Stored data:
*** Block opens ***

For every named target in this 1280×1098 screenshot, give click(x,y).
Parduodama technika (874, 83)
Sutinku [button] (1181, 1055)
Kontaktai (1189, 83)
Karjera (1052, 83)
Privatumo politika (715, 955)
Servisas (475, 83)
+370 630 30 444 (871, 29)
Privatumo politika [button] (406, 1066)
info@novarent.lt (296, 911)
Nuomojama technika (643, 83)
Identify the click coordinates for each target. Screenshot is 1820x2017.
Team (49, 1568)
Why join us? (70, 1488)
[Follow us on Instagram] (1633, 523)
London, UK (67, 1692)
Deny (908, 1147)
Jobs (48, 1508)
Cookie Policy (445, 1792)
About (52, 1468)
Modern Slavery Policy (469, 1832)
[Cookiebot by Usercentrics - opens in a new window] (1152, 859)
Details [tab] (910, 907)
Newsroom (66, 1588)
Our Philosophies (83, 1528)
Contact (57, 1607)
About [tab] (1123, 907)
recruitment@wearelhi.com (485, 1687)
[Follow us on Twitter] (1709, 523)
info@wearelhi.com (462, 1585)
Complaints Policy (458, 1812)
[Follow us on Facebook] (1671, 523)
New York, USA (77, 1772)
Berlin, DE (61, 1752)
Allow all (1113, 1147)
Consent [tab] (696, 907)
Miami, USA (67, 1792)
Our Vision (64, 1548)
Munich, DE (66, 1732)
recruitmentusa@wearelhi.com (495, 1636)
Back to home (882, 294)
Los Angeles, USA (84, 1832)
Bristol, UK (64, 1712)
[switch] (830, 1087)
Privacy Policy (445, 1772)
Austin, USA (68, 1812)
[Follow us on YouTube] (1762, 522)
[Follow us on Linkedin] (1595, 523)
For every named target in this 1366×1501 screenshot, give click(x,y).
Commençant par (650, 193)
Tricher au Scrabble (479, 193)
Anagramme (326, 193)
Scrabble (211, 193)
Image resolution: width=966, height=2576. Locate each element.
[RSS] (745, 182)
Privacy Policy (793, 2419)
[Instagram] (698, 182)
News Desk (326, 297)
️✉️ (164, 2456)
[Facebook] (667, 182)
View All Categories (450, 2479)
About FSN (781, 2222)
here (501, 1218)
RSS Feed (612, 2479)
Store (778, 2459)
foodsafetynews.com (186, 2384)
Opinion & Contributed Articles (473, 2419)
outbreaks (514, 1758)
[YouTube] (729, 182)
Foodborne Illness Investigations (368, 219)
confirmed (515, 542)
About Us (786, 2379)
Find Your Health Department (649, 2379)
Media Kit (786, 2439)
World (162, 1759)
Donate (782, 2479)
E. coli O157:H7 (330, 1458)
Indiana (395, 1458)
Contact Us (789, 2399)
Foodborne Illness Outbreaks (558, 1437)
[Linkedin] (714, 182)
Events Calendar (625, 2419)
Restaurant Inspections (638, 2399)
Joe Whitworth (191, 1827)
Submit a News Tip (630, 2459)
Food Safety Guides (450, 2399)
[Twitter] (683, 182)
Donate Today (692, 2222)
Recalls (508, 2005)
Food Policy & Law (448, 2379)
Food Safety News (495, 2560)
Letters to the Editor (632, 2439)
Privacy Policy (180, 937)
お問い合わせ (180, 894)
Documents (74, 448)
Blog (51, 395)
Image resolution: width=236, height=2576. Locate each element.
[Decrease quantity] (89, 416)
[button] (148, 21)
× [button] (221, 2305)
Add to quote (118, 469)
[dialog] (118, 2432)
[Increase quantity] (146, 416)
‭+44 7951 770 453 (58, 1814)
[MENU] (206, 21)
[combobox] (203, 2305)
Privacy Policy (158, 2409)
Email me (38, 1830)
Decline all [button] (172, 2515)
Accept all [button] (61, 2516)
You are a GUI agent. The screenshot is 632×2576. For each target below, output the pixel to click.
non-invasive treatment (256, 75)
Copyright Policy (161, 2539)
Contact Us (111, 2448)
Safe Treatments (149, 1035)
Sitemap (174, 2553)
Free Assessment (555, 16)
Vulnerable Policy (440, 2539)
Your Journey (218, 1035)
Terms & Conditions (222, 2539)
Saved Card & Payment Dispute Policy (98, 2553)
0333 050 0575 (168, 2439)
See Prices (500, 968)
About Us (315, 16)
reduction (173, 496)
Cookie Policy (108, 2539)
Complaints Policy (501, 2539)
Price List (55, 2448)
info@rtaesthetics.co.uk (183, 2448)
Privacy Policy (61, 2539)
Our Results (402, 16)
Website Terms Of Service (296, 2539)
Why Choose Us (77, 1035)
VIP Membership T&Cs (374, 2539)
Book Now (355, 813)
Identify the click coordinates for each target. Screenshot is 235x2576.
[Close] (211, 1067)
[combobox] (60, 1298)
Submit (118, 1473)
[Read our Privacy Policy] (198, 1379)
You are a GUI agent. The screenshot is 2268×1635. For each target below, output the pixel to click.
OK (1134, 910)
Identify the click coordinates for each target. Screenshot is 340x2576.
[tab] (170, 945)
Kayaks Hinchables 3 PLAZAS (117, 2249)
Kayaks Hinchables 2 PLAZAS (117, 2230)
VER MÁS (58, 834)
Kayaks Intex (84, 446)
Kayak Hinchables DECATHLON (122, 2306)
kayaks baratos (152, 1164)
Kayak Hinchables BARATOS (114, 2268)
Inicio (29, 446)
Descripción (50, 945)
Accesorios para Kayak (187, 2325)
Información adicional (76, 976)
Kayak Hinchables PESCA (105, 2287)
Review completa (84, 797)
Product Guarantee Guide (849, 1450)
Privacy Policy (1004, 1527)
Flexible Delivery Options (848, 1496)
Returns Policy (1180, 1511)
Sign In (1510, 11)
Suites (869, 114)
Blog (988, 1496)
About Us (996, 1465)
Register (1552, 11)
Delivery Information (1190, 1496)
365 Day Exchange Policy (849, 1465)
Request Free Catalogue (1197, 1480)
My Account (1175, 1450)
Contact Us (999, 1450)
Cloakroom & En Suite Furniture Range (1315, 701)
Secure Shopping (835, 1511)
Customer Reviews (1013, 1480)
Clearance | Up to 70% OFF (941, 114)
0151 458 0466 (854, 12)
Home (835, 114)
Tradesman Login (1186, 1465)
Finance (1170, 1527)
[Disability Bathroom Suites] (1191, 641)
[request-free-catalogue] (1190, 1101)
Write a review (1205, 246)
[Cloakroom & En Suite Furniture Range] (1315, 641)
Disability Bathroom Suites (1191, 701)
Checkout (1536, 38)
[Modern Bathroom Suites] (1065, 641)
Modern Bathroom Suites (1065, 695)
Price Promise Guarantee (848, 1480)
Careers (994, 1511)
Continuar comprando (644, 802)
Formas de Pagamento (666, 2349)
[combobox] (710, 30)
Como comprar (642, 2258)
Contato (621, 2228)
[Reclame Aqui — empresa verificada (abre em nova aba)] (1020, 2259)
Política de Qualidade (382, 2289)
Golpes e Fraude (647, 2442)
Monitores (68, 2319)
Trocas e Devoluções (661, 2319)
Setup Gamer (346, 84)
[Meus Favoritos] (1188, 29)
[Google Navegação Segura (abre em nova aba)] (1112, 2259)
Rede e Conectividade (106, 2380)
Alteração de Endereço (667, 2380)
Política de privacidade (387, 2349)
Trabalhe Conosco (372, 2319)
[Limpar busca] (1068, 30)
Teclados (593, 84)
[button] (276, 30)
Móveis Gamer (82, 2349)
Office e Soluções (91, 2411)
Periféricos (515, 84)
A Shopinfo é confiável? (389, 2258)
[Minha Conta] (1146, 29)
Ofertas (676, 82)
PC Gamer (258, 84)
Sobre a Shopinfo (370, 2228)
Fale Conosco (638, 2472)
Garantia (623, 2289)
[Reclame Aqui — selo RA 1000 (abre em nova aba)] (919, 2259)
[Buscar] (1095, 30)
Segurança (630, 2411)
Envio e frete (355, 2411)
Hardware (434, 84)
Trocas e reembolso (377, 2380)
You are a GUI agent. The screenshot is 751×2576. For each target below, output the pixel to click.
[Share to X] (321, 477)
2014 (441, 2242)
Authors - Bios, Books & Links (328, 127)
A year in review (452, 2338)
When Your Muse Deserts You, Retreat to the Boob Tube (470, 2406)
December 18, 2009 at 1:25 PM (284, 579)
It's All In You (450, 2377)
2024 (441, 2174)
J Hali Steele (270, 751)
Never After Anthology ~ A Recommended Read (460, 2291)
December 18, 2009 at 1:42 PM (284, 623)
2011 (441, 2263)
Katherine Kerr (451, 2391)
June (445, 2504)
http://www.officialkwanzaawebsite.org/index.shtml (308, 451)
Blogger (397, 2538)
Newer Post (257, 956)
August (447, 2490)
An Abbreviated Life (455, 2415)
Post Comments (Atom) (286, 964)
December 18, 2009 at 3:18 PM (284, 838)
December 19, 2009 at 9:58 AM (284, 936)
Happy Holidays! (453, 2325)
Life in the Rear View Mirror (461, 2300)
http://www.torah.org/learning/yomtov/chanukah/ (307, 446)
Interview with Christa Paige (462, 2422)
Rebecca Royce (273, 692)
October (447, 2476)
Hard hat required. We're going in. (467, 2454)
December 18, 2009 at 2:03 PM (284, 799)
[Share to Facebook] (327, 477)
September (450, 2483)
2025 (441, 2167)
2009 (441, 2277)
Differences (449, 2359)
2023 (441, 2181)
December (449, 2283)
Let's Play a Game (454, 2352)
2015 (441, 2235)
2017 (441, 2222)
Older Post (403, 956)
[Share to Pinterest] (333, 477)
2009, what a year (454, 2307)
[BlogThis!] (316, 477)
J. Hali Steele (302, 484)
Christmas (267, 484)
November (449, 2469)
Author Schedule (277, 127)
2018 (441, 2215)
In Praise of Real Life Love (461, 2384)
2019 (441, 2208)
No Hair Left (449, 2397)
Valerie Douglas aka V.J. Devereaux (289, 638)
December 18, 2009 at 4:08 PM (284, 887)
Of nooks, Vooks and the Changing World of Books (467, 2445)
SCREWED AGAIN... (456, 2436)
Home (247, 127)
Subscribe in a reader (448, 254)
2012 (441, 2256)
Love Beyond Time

*** Block closes ***

EXERCISE AIM: Your output should be an exact copy of the lines from the one containing "2018 (441, 2215)" through the last line of the data above.

THE ANSWER:
2018 (441, 2215)
In Praise of Real Life Love (461, 2384)
2019 (441, 2208)
No Hair Left (449, 2397)
Valerie Douglas aka V.J. Devereaux (289, 638)
December 18, 2009 at 4:08 PM (284, 887)
Of nooks, Vooks and the Changing World of Books (467, 2445)
SCREWED AGAIN... (456, 2436)
Home (247, 127)
Subscribe in a reader (448, 254)
2012 (441, 2256)
Love Beyond Time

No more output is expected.